People who live in glass houses…

Jitsuwa Taiho December
The sad story of the demise of “WaiWai,” which made the news last summer, is by almost anyone’s judgment already a bit stale. But the December issue of Jitsuwa Taiho has just hit the stands, and there on page 186 is an unattributed article titled “Japanese are infuriated at sex in Japan as seen by foreigners!”

The story goes on to list and condemn some of the outrageous and “fabricated” stories on sex in Japan that were translated into English and sent “all over the world” via the Internet.

Midway down on the list of 18 articles deemed particularly offensive by the writer was this item: “Nihon no shufu wa minna, kogai no koin shawaa de baishun shite iru” (All Japanese housewives engage in prostitution in suburban coin-operated showers).

And the source of Jitsuwa Taiho’s self-righteous indignation? Why, none other than Jitsuwa Taiho itself. More specifically, its April 2008 issue, pages 84-85. And what did that piece have to say about the commercial activities of ALL the housewives in suburban Japan? Well, would you believe ONE housewife? The policy of conscientious fact-checking — even regarding articles appearing in one’s own publication — seems to have flown south for the duration.

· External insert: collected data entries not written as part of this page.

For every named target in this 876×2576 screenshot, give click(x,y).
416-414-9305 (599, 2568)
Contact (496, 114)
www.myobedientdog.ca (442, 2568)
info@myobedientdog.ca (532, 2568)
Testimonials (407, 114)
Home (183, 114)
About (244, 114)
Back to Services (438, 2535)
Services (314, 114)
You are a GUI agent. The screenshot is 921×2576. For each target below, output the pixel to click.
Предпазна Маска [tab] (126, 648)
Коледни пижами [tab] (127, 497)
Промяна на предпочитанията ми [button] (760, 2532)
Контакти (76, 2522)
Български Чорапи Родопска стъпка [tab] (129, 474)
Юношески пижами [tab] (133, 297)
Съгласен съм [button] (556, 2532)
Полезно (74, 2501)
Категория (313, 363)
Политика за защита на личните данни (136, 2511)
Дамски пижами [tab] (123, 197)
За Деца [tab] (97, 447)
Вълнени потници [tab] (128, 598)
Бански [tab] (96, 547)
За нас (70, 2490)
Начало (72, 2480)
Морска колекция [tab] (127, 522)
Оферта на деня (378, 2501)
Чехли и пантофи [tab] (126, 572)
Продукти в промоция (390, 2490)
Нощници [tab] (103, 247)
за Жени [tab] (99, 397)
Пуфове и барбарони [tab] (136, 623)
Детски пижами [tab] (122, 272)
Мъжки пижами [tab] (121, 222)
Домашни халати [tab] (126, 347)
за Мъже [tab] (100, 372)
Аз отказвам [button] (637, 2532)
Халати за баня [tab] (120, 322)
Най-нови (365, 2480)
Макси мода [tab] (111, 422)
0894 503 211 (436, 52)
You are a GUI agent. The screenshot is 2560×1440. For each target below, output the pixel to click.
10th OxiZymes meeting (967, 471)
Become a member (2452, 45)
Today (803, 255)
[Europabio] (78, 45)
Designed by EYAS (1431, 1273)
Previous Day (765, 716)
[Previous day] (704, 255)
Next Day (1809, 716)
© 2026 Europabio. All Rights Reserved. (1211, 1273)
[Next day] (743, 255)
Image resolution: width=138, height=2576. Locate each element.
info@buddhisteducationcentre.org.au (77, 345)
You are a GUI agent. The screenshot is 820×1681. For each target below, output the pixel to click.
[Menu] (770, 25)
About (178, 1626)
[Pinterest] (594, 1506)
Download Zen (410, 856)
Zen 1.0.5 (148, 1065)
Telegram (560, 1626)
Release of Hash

Article in April '08 Jitsuwa Taiho about a housewife who engages in prostitution
This is by no means an isolated instance of the pot calling the kettle black, as several other magazines — Shukan Post is one that immediately comes to mind — also lambasted “WaiWai” for running summary translations of the same kind of risque stories that they feature week after week. But this time someone ought to take the trouble to give Mr. Hiroshi Shimizu, the editor of Jitsuwa Taiho, a tap on the shoulder, and remind him about the Japanese saying that goes “Waga kuso kusaku nai” (My own excrement doesn’t stink).

Source: “Japanese are infuriated at sex in Japan as seen by foreigners!” Jitsuwa Taiho (Dec. 2008, page 186)

Note: Brief extracts from Japanese vernacular media in the public domain that appear here were translated and summarized under the principle of “fair use.” Every effort has been made to ensure accuracy of the translations. However, we are not responsible for the veracity of their contents. The activities of individuals described herein should not be construed as “typical” behavior of Japanese people nor reflect the intention to portray the country in a negative manner. Our sole aim is to provide examples of various types of reading matter enjoyed by Japanese.